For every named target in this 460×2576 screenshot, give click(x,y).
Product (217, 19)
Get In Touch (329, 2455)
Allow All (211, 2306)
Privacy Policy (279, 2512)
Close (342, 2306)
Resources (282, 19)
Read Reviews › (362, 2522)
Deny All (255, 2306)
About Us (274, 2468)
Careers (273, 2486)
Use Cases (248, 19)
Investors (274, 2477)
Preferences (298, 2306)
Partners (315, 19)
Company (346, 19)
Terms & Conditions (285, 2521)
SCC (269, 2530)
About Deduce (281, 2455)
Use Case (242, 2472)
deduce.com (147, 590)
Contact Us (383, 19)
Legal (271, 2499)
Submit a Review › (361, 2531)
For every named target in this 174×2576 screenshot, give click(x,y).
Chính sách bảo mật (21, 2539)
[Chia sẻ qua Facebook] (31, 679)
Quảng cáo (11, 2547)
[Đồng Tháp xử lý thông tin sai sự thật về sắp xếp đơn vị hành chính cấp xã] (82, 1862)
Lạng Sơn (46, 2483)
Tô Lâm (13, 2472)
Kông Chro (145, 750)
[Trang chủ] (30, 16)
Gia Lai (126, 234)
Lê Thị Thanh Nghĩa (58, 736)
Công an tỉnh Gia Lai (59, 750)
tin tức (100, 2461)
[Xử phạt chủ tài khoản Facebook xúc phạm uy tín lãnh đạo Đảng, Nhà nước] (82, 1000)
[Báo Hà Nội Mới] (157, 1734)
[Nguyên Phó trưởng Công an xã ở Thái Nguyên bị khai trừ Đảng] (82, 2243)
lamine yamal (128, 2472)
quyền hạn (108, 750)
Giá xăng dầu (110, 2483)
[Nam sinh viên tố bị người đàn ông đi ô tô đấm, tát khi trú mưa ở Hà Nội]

__What the task asks__:
Repeat precisely the lines of the data starting at the one containing "deduce.com (147, 590)", last line included.

__Output for this task__:
deduce.com (147, 590)
Contact Us (383, 19)
Legal (271, 2499)
Submit a Review › (361, 2531)
For every named target in this 174×2576 screenshot, give click(x,y).
Chính sách bảo mật (21, 2539)
[Chia sẻ qua Facebook] (31, 679)
Quảng cáo (11, 2547)
[Đồng Tháp xử lý thông tin sai sự thật về sắp xếp đơn vị hành chính cấp xã] (82, 1862)
Lạng Sơn (46, 2483)
Tô Lâm (13, 2472)
Kông Chro (145, 750)
[Trang chủ] (30, 16)
Gia Lai (126, 234)
Lê Thị Thanh Nghĩa (58, 736)
Công an tỉnh Gia Lai (59, 750)
tin tức (100, 2461)
[Xử phạt chủ tài khoản Facebook xúc phạm uy tín lãnh đạo Đảng, Nhà nước] (82, 1000)
[Báo Hà Nội Mới] (157, 1734)
[Nguyên Phó trưởng Công an xã ở Thái Nguyên bị khai trừ Đảng] (82, 2243)
lamine yamal (128, 2472)
quyền hạn (108, 750)
Giá xăng dầu (110, 2483)
[Nam sinh viên tố bị người đàn ông đi ô tô đấm, tát khi trú mưa ở Hà Nội]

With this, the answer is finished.